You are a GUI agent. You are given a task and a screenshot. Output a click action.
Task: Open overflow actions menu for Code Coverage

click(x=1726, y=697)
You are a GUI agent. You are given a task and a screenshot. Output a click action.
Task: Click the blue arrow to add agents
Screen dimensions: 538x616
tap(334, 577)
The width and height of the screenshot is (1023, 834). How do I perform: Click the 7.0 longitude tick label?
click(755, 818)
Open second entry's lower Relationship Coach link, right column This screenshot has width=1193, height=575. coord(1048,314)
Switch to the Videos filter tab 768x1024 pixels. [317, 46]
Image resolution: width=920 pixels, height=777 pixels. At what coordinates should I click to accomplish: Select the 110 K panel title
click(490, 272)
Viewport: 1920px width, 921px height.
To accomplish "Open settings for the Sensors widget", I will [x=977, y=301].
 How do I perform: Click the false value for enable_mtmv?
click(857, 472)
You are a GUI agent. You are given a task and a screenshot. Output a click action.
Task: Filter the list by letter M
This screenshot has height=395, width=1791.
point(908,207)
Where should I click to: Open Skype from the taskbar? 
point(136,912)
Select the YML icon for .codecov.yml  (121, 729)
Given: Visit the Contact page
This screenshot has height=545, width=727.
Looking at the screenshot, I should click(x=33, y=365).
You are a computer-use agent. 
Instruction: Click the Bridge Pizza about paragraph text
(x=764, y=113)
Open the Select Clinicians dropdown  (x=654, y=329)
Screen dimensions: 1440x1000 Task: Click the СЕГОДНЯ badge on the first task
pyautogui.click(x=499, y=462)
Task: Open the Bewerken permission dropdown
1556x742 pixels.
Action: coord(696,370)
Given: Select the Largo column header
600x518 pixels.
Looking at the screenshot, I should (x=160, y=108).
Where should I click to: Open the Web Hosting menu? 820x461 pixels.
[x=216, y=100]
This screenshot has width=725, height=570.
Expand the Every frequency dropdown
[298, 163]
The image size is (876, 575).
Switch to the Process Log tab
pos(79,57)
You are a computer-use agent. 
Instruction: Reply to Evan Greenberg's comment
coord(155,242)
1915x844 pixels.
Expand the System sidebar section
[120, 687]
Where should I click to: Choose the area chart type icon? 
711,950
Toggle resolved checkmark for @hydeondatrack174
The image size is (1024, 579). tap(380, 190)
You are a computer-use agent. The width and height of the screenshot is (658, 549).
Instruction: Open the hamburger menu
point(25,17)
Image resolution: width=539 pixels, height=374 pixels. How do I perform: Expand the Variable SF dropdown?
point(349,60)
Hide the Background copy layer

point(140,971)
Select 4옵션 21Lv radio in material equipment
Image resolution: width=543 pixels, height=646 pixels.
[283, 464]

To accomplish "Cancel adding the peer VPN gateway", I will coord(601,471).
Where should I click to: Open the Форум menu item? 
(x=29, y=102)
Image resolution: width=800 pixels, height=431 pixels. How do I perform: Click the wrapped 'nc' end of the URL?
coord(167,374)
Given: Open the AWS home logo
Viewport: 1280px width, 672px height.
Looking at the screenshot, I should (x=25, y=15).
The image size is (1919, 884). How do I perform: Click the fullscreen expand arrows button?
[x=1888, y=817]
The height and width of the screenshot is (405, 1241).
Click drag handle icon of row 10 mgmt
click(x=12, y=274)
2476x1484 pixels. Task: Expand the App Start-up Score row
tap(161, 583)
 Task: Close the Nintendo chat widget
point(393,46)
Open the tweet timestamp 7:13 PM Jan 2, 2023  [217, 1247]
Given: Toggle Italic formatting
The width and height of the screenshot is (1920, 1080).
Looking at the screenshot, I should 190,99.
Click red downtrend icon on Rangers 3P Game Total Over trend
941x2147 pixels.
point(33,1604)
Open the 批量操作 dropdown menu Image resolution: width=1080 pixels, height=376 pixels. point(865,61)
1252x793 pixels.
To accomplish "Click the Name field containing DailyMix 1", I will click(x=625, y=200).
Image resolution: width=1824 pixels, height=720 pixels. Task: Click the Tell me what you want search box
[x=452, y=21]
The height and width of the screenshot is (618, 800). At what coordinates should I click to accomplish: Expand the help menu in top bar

****************

Task directions:
Reproduce the listing in full, switching every "GUI agent" to "computer agent" and leaving everything else unchanged.

Solved exercise:
You are a computer agent. You are given a task and a screenshot. Output a click action.
Task: Open overflow actions menu for Code Coverage

click(x=1726, y=697)
You are a computer agent. You are given a task and a screenshot. Output a click action.
Task: Click the blue arrow to add agents
Screen dimensions: 538x616
tap(334, 577)
The width and height of the screenshot is (1023, 834). How do I perform: Click the 7.0 longitude tick label?
click(755, 818)
Open second entry's lower Relationship Coach link, right column This screenshot has width=1193, height=575. coord(1048,314)
Switch to the Videos filter tab 768x1024 pixels. [317, 46]
Image resolution: width=920 pixels, height=777 pixels. At what coordinates should I click to accomplish: Select the 110 K panel title
click(490, 272)
Viewport: 1920px width, 921px height.
To accomplish "Open settings for the Sensors widget", I will [x=977, y=301].
 How do I perform: Click the false value for enable_mtmv?
click(857, 472)
You are a computer agent. You are given a task and a screenshot. Output a click action.
Task: Filter the list by letter M
This screenshot has height=395, width=1791.
point(908,207)
Where should I click to: Open Skype from the taskbar? 
point(136,912)
Select the YML icon for .codecov.yml  (121, 729)
Given: Visit the Contact page
This screenshot has height=545, width=727.
Looking at the screenshot, I should click(x=33, y=365).
You are a computer-use agent. 
Instruction: Click the Bridge Pizza about paragraph text
(x=764, y=113)
Open the Select Clinicians dropdown  (x=654, y=329)
Screen dimensions: 1440x1000 Task: Click the СЕГОДНЯ badge on the first task
pyautogui.click(x=499, y=462)
Task: Open the Bewerken permission dropdown
1556x742 pixels.
Action: coord(696,370)
Given: Select the Largo column header
600x518 pixels.
Looking at the screenshot, I should (x=160, y=108).
Where should I click to: Open the Web Hosting menu? 820x461 pixels.
[x=216, y=100]
This screenshot has width=725, height=570.
Expand the Every frequency dropdown
[298, 163]
The image size is (876, 575).
Switch to the Process Log tab
pos(79,57)
You are a computer-use agent. 
Instruction: Reply to Evan Greenberg's comment
coord(155,242)
1915x844 pixels.
Expand the System sidebar section
[120, 687]
Where should I click to: Choose the area chart type icon? 
711,950
Toggle resolved checkmark for @hydeondatrack174
The image size is (1024, 579). tap(380, 190)
You are a computer-use agent. The width and height of the screenshot is (658, 549).
Instruction: Open the hamburger menu
point(25,17)
Image resolution: width=539 pixels, height=374 pixels. How do I perform: Expand the Variable SF dropdown?
point(349,60)
Hide the Background copy layer

point(140,971)
Select 4옵션 21Lv radio in material equipment
Image resolution: width=543 pixels, height=646 pixels.
[283, 464]

To accomplish "Cancel adding the peer VPN gateway", I will coord(601,471).
Where should I click to: Open the Форум menu item? 
(x=29, y=102)
Image resolution: width=800 pixels, height=431 pixels. How do I perform: Click the wrapped 'nc' end of the URL?
coord(167,374)
Given: Open the AWS home logo
Viewport: 1280px width, 672px height.
Looking at the screenshot, I should (x=25, y=15).
The image size is (1919, 884). How do I perform: Click the fullscreen expand arrows button?
[x=1888, y=817]
The height and width of the screenshot is (405, 1241).
Click drag handle icon of row 10 mgmt
click(x=12, y=274)
2476x1484 pixels. Task: Expand the App Start-up Score row
tap(161, 583)
 Task: Close the Nintendo chat widget
point(393,46)
Open the tweet timestamp 7:13 PM Jan 2, 2023  [217, 1247]
Given: Toggle Italic formatting
The width and height of the screenshot is (1920, 1080).
Looking at the screenshot, I should 190,99.
Click red downtrend icon on Rangers 3P Game Total Over trend
941x2147 pixels.
point(33,1604)
Open the 批量操作 dropdown menu Image resolution: width=1080 pixels, height=376 pixels. point(865,61)
1252x793 pixels.
To accomplish "Click the Name field containing DailyMix 1", I will click(x=625, y=200).
Image resolution: width=1824 pixels, height=720 pixels. Task: Click the Tell me what you want search box
[x=452, y=21]
The height and width of the screenshot is (618, 800). At what coordinates should I click to accomplish: Expand the help menu in top bar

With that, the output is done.